Stored records:
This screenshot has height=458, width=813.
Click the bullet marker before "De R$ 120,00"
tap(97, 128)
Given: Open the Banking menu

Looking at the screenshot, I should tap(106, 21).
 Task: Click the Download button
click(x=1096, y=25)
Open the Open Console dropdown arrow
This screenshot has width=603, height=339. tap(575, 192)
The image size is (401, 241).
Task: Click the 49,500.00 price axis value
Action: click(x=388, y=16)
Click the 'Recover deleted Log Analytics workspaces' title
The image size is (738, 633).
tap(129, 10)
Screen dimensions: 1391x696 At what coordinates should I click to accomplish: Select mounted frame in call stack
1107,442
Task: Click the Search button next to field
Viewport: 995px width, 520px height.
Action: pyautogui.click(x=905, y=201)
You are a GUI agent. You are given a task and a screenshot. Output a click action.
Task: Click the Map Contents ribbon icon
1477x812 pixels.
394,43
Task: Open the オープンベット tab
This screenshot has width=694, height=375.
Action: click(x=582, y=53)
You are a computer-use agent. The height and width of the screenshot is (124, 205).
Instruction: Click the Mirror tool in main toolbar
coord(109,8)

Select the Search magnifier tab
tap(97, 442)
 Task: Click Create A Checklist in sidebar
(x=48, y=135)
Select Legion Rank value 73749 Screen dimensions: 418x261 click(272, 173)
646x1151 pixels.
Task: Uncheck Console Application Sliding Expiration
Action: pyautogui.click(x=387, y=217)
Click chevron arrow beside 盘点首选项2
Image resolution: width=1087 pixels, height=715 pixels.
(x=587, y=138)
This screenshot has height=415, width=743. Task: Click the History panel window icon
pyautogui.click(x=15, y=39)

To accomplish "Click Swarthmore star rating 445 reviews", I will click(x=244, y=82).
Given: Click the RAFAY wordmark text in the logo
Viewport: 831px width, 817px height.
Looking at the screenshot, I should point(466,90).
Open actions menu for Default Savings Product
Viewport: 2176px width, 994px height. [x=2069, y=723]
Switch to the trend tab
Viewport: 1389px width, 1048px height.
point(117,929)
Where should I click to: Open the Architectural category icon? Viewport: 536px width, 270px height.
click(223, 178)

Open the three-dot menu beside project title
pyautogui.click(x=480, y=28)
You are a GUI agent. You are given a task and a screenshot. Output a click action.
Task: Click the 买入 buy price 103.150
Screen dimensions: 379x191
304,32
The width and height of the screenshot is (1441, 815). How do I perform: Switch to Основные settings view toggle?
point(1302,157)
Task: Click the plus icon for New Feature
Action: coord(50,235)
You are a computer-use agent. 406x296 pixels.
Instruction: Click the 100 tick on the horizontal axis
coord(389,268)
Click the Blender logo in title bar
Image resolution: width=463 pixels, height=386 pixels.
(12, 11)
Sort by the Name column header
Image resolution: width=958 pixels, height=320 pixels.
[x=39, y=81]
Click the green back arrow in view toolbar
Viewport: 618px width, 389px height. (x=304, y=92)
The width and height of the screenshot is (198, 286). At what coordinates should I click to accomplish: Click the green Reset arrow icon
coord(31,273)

What the task asks » Transcribe the lines from the first line of the records through the line that contains "Task: Click the Map Contents ribbon icon", both included, and add nothing else.

Answer to this problem »
This screenshot has height=458, width=813.
Click the bullet marker before "De R$ 120,00"
tap(97, 128)
Given: Open the Banking menu

Looking at the screenshot, I should tap(106, 21).
 Task: Click the Download button
click(x=1096, y=25)
Open the Open Console dropdown arrow
This screenshot has width=603, height=339. tap(575, 192)
The image size is (401, 241).
Task: Click the 49,500.00 price axis value
Action: click(x=388, y=16)
Click the 'Recover deleted Log Analytics workspaces' title
The image size is (738, 633).
tap(129, 10)
Screen dimensions: 1391x696 At what coordinates should I click to accomplish: Select mounted frame in call stack
1107,442
Task: Click the Search button next to field
Viewport: 995px width, 520px height.
Action: pyautogui.click(x=905, y=201)
You are a GUI agent. You are given a task and a screenshot. Output a click action.
Task: Click the Map Contents ribbon icon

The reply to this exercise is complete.